CDC report finds healthier, affordable meals needed for kids
In a new analysis, the CDC says healthier, readily accessible and affordable meals are needed for kids to curb the obesity epidemic that has tripled over the past thirty years.
The CDC report found 32 states and the District of Columbia fell short on the number of food retailers selling healthy foods. Limiting screen and computer time and providing access to healthier foods like fruits and vegetables will take more cooperation to curb the childhood obesity epidemic, the CDC says.
Director Thomas Frieden, M.D., M.P.H. said, "This report underscores the need to make healthier choices easier for kids and more accessible and affordable for parents", citing the rising rates of obesity among children.
According to the Modified Retail Food Environment Index (mRFEI) that measures the number of retailers that offer healthy food choices within a state, on a scale of zero to 100, the national average was 10.
Lower scores mean there are more fast food retailers and convenience stores, less likely to sell healthy food and fewer supermarkets with fresh fruits and vegetables.

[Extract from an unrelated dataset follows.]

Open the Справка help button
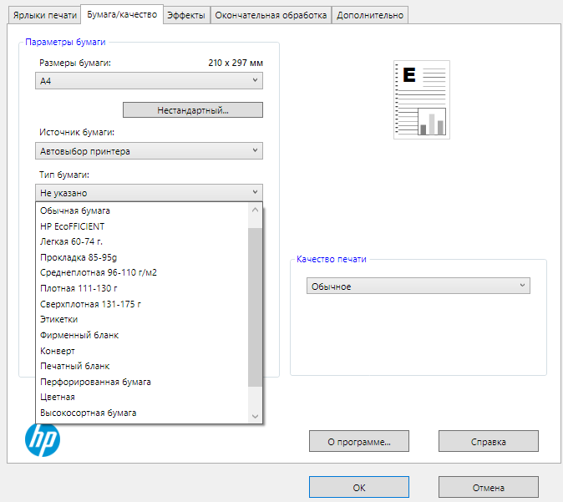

The report found the lowest mRFEI scores in Rhode Island and District of Columbia, which were 5 and 4 respectively. The highest scores for access to healthy food were 16 in Montana and 15 in Maine.
As of December 2008, Georgia was the only state that implemented state licensure guidelines for childcare facilities that include limited access to sugar drinks, ready availability of drinking water, and limited TV and computer screen time. Twenty-nine states enacted one of the guidelines, and District of Columbia implemented none.
William Dietz, M.D., Ph.D., director of CDC's Division of Nutrition, Physical Activity, and Obesity. "Parents also want their children to continue eating well in school or child care facilities said, “This report highlights actions that states, communities, and individuals can take to improve children's food choices and influence.”
The report found schools in 49 states still offer candy, sodas and fast food advertising to students on school grounds. Twenty-four percent of schools in New York allow fast food restaurant advertising, but in Ohio, 70 percent of middle and high schools allowed ads for less healthy fast food.
The findings, from The 2011 Children's Food Environment State Indicator Report, which is a compilation of the CDC’s analysis of obesity prevention in childcare settings and “School Health Profiles, shows more support is needed from schools, communities and childcare centers to prevent childhood obesity by ensuring healthy and affordable meals for kids.